Sepulang sekolah, Putri menemuiku di kelas. Dia meminta maaf karena telah mengabaikanku tadi.

"Gue minta maaf, ya, gue nggak bermaksud buat mengabaikan lo tadi. Abisnya, si Emilia itu nyerocos terus. Kayak nggak ngasih kesempatan buat gue ngobrol sama lo."

"Iya, nggak pa-pa. Lupain aja, nggak usah sebut-sebut nama dia lagi. Eneg gue dengarnya. Sumpah! Kok bisa sih, ada spesies kayak dia di kelas lo? Kenapa nggak di kelas lain aja?"

Putri tertawa mendengar kekesalanku. "Mana gue tahu, La. Lagipula, dia penghuni asli di kelasnya. Lah gue kan cuma pendatang. Gue juga nggak enak kalo nolak, berasa jadi jahat gue."

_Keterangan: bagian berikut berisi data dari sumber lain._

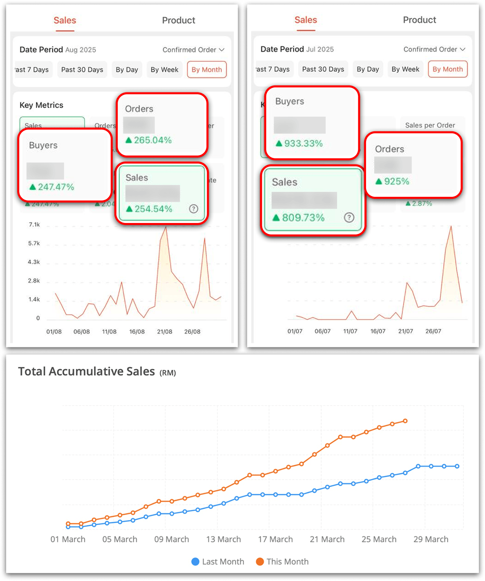This screenshot has width=485, height=581.
Task: Open Date Period Jul 2025 selector
Action: tap(297, 50)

"Gue sih berharap, semoga kelas tiga nanti lo nggak sekelas lagi sama dia dan nggak berhubungan lagi sama dia. Sumpah, kesel banget gue sama dia. Dikira gue debu kali yang cuma numpang lewat."

Putri tertawa dan menenangkanku. "Iya, gue juga kesel kok sama dia. Tapi, mau gimana lagi? Gue agak kasihan juga sama dia. Kayak nggak ada yang mau temenan gitu."

Curhatan kami pun harus berakhir karena Putri sudah dijemput ayahnya. Ya, sampai sekarang, Putri masih diantar jemput oleh ayahnya—kadang juga ibunya. Orang tua Putri memang benar-benar menyayangi Putri, hingga tak rela membuatnya berangkat dan pulang sendiri.